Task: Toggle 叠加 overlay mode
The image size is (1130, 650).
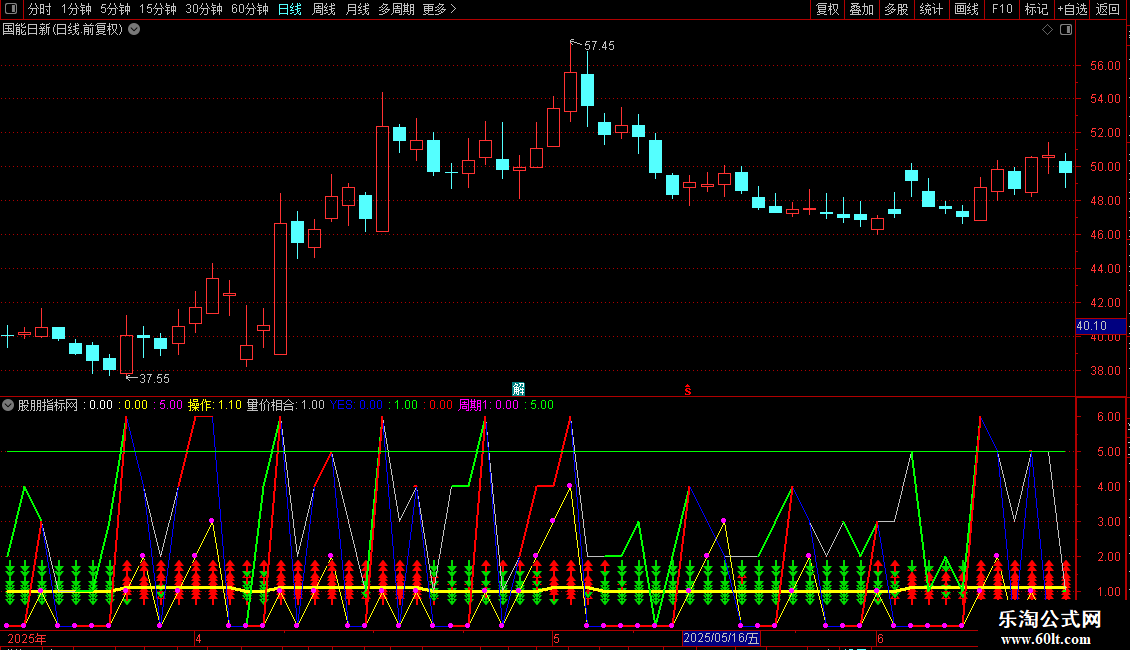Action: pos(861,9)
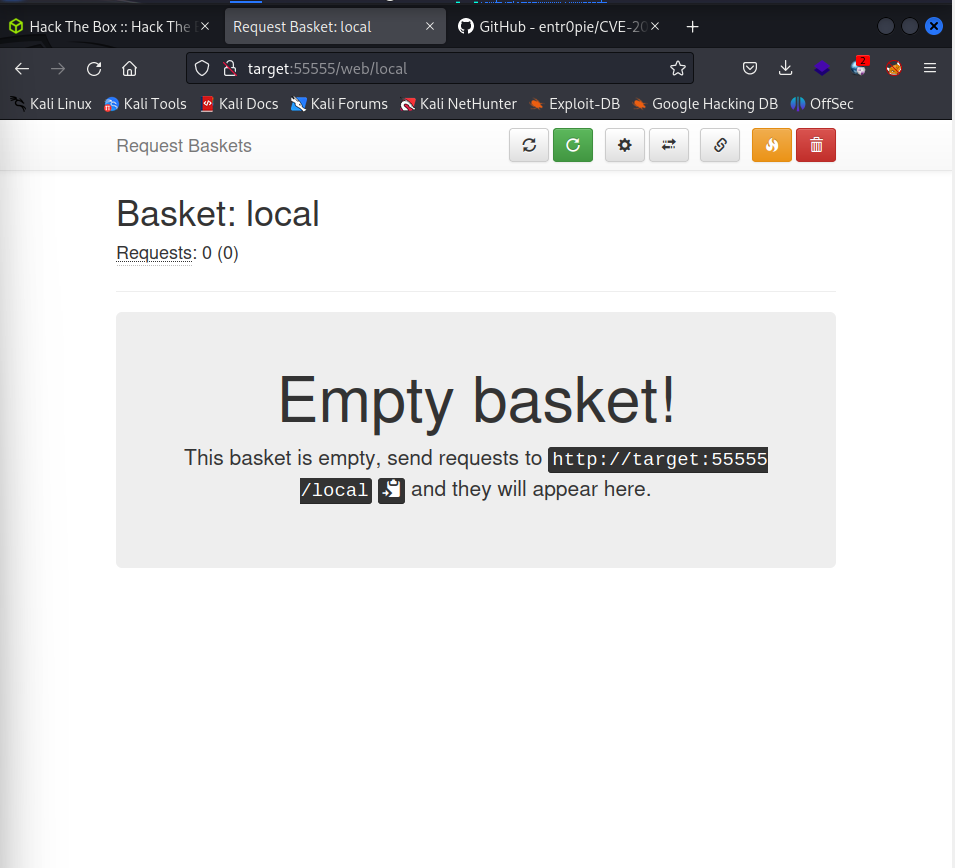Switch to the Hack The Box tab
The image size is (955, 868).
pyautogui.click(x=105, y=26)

================

WHAT NEEDS TO BE DONE:
Could you give the listing above again word for word, without any pictures?

FINISHED EXERCISE:
Task: Toggle 叠加 overlay mode
The image size is (1130, 650).
Action: pos(861,9)
Switch to the Hack The Box tab
The image size is (955, 868).
pyautogui.click(x=105, y=26)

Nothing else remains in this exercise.